*** Opening of PASSAGE ***

Instead of being “metabolized” and stored as part of some coherent narrative like most memories, the traumatic memory is stored like a foreign body that forms an abscess around it.  The traumatic flashback fragment remains hot, retains the original intensity of feeling and content, lacks context.   Flashbacks repeat the threat and do not contribute to distancing or reworking the experience toward a sense of safety.

What toll does traumatic memory take on the body?  The toll varies with the trauma, the frequency of re-experiencing the trauma through flashbacks and nightmares, the duration of the re-experiencing, and the person’s innate vulnerability to stress.  Van der Kolk’s point is that no matter how much our conscious mind spares us awareness of the trauma through denial and repression and forgetting, the body and the unconscious mind keep the score.

*** Close of PASSAGE ***

▸ THE PROBLEM: Return the part of the traumatic memory passage that runs from "What toll does" up to and including "keep the score.", word for word.

*** Opening of SOURCE INFORMATION ***

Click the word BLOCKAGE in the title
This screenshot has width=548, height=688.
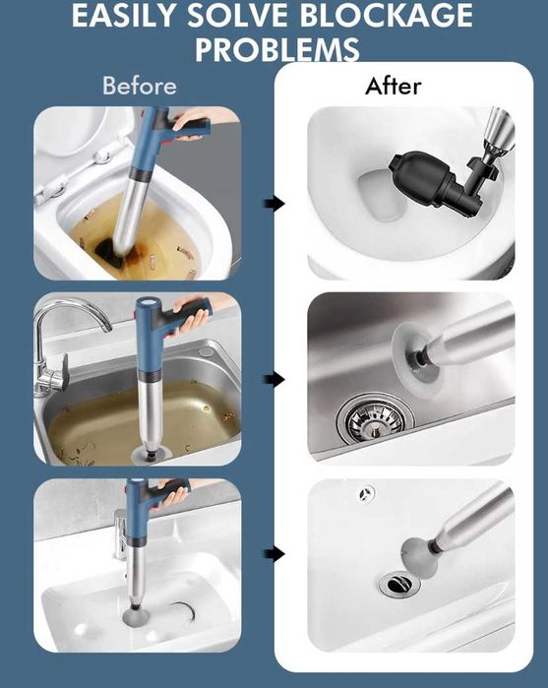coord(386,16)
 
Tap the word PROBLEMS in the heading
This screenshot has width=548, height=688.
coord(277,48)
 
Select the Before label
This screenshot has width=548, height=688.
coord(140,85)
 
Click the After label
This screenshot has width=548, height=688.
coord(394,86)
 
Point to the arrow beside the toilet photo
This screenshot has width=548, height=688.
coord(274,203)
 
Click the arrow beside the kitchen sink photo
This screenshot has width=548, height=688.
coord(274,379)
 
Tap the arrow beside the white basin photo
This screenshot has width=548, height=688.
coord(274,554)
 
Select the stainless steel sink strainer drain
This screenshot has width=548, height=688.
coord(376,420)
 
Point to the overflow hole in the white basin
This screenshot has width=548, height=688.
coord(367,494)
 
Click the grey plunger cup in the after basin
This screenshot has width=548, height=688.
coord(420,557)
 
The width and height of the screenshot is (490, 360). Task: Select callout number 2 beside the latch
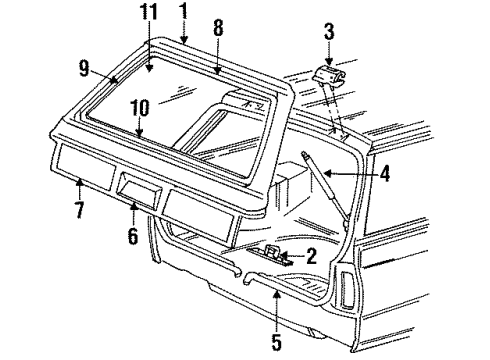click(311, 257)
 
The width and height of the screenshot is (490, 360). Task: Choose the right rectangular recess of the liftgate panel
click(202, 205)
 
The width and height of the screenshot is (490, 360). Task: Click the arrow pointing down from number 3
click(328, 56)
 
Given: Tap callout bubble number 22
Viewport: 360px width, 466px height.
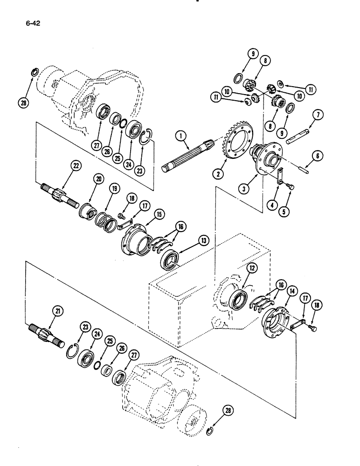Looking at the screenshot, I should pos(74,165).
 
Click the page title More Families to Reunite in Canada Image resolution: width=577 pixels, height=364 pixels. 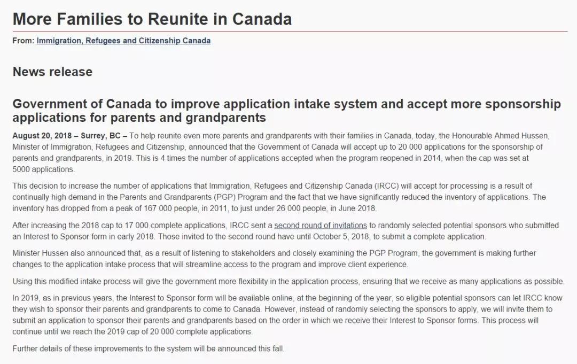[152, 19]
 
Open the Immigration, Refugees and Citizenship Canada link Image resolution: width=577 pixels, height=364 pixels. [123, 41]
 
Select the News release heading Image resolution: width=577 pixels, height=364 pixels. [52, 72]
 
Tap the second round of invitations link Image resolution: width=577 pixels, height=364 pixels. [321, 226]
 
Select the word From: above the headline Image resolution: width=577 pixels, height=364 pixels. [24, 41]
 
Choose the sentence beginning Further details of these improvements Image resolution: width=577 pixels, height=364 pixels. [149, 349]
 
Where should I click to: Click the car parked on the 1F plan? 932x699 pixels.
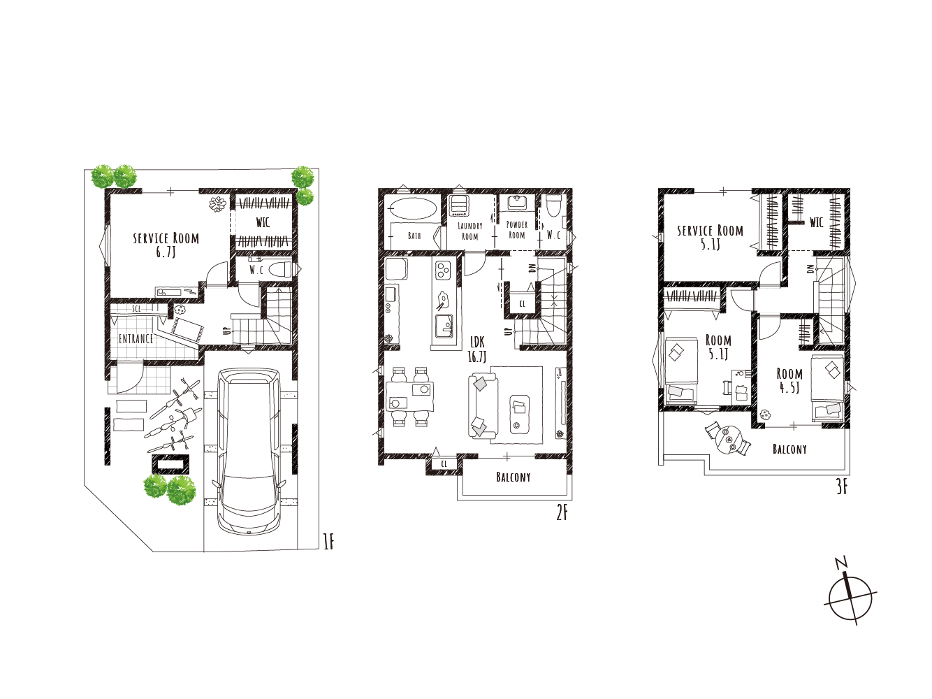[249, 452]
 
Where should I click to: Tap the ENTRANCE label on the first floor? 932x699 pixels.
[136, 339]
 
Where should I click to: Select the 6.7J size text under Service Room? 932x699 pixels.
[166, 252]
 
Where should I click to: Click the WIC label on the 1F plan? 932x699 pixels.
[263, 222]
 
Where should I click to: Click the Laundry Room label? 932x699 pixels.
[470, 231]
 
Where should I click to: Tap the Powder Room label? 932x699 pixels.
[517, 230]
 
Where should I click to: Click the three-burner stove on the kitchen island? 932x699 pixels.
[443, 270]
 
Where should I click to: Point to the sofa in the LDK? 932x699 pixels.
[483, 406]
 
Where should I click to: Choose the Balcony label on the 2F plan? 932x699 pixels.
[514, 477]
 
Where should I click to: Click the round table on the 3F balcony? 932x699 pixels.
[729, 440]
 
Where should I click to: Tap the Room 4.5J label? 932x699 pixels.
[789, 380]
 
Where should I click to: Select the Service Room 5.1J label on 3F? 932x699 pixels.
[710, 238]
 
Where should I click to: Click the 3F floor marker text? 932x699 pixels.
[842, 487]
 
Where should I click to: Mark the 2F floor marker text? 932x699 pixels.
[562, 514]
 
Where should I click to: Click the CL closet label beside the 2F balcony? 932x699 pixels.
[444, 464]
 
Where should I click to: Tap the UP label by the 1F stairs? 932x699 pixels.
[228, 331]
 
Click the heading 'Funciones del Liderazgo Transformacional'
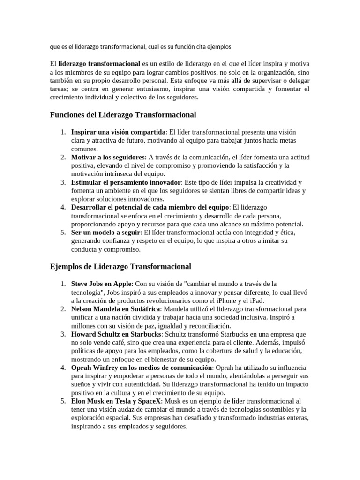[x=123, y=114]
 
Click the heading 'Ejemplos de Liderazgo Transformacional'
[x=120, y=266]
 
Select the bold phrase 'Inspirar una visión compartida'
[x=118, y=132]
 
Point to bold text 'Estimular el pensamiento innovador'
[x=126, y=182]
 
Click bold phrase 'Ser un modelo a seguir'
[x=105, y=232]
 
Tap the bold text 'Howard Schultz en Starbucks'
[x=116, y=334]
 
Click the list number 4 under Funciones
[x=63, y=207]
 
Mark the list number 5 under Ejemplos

*** Close of SOURCE INFORMATION ***

▸ COMPLETED TASK:
What toll does traumatic memory take on the body?  The toll varies with the trauma, the frequency of re-experiencing the trauma through flashbacks and nightmares, the duration of the re-experiencing, and the person’s innate vulnerability to stress.  Van der Kolk’s point is that no matter how much our conscious mind spares us awareness of the trauma through denial and repression and forgetting, the body and the unconscious mind keep the score.